If you shade only the odd numbers in the triangle, you create this famous fractal.

 In "n choose k" notation, the "n" represents this part of the triangle.

This was the primary century during which Blaise Pascal lived and published his "Treatise on the Arithmetical Triangle."

This "sports-themed" identity says the sum of a diagonal starting from a 1 equals the number below and to the left of the last term.

This is the specific value of the 3rd number in Row 4 (1, 4, 6, 4, 1)

Summing the numbers along shallow diagonals of the triangle produces this famous sequence.

To find the coefficients for (x+y)^2), you would look at this specific row.

Before it was "Pascal’s," Persian mathematicians referred to it as the triangle of this famous poet and scholar.
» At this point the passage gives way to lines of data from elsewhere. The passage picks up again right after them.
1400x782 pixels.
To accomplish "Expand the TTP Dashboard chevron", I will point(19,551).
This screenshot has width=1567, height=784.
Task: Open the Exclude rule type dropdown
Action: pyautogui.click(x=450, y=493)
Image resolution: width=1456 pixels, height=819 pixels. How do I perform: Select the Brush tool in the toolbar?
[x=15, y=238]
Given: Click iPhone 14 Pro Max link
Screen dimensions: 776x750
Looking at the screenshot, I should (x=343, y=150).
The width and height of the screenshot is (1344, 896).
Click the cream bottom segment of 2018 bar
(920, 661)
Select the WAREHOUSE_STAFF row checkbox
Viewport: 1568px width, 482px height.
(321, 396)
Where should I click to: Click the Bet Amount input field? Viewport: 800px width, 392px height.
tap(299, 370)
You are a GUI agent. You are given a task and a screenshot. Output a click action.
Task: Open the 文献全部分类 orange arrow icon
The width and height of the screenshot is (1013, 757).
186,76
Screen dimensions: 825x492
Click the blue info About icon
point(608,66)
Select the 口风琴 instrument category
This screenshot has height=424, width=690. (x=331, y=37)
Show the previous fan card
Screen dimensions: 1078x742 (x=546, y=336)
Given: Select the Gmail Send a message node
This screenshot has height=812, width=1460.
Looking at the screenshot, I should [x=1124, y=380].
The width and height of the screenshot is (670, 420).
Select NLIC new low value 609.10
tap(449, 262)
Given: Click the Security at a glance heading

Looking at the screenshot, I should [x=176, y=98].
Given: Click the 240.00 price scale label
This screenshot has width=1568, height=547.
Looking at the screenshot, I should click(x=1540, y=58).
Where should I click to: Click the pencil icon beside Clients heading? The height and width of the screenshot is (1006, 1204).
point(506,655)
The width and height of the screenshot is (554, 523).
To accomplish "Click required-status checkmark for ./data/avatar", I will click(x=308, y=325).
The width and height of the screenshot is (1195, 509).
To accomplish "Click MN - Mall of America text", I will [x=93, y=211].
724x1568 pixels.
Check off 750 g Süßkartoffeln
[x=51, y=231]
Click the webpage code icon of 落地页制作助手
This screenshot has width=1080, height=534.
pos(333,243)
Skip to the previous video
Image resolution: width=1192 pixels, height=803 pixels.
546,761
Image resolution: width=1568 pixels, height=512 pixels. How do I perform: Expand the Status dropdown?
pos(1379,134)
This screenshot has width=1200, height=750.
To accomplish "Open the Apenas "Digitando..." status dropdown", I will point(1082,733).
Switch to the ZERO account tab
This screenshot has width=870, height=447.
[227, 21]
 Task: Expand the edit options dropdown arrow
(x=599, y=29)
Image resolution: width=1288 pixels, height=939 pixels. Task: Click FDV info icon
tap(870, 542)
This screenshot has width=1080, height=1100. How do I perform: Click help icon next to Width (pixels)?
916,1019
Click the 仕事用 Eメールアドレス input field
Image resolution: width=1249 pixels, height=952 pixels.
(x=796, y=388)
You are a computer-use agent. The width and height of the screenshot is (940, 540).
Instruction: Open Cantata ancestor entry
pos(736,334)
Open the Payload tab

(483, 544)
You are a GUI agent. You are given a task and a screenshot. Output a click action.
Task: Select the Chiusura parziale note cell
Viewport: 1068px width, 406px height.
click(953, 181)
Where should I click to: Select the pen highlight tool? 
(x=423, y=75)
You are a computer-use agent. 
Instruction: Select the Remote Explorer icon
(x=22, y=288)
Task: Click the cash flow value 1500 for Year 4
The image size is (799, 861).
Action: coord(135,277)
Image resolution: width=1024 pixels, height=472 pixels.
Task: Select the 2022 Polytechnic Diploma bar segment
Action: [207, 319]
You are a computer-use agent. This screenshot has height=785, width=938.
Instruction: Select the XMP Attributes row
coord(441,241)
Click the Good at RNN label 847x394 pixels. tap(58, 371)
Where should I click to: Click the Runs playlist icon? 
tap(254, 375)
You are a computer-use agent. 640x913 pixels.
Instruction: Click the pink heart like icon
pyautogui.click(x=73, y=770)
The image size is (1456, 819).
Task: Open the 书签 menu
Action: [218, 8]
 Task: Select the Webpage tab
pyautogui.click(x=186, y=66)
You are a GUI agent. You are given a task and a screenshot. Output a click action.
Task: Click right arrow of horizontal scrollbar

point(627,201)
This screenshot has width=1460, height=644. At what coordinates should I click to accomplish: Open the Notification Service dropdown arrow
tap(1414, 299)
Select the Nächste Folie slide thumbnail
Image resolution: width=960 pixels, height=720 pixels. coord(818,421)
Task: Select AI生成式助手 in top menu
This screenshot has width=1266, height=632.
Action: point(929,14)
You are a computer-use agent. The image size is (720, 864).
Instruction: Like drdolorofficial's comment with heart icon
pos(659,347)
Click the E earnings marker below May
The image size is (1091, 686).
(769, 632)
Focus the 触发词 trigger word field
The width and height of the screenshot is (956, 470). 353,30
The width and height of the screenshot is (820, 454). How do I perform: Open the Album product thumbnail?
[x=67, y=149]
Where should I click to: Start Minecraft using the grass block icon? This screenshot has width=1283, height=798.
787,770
According to this rule, the alternating sum of any row (e.g., (1 - 4 + 6 - 4 + 1) always equals this value.

Because the left side is a mirror image of the right, the triangle is said to have this geometric property.

The second diagonal (1, 2, 3, 4...) contains the counting numbers, but the third diagonal (1, 3, 6, 10...) contains these types of numbers.

Pascal’s Triangle is often used to calculate these, which represent the number of ways to choose a subset from a larger set.

Pascal originally developed the triangle to help solve problems related to this "vice" involving dice and coins.

This identity describes the relationship where any number in the triangle is the sum of the two numbers above it.